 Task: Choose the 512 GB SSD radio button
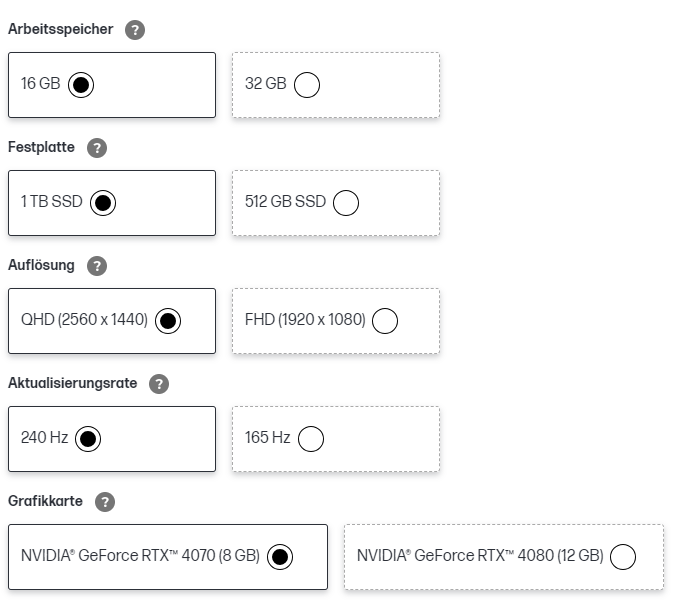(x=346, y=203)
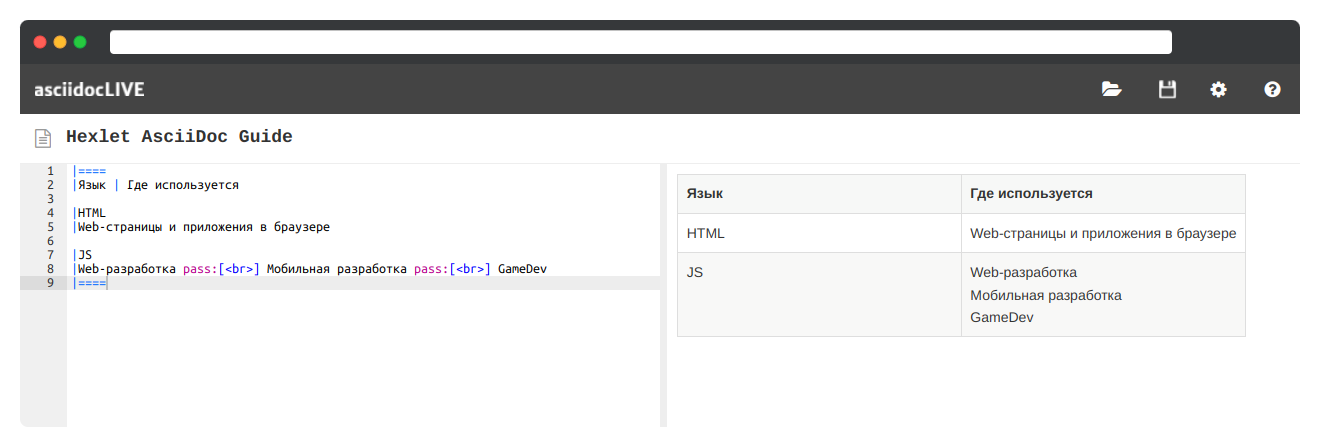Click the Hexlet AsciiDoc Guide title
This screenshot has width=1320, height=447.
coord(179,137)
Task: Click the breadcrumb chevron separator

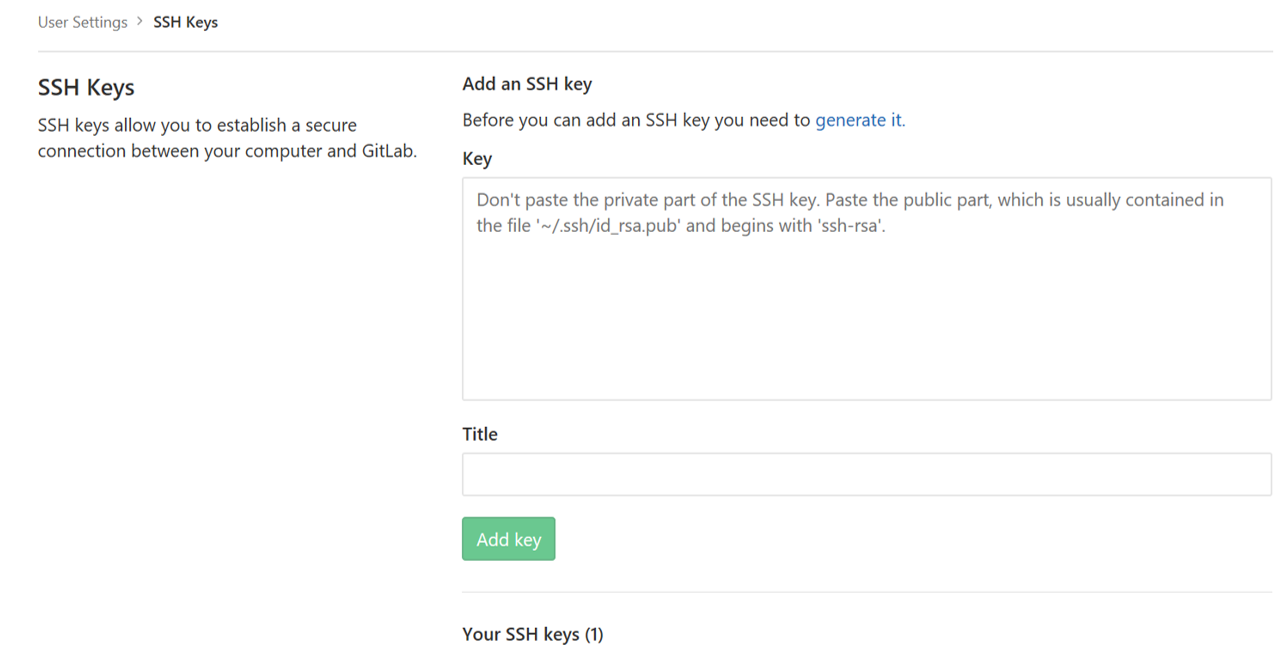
===
- [Activity] Leaving out the pictures, repeat all of the entries exactly.

- [Solution to this problem]
 Task: Choose the 512 GB SSD radio button
(x=346, y=203)
Click the Hexlet AsciiDoc Guide title
This screenshot has width=1320, height=447.
coord(179,137)
Task: Click the breadcrumb chevron separator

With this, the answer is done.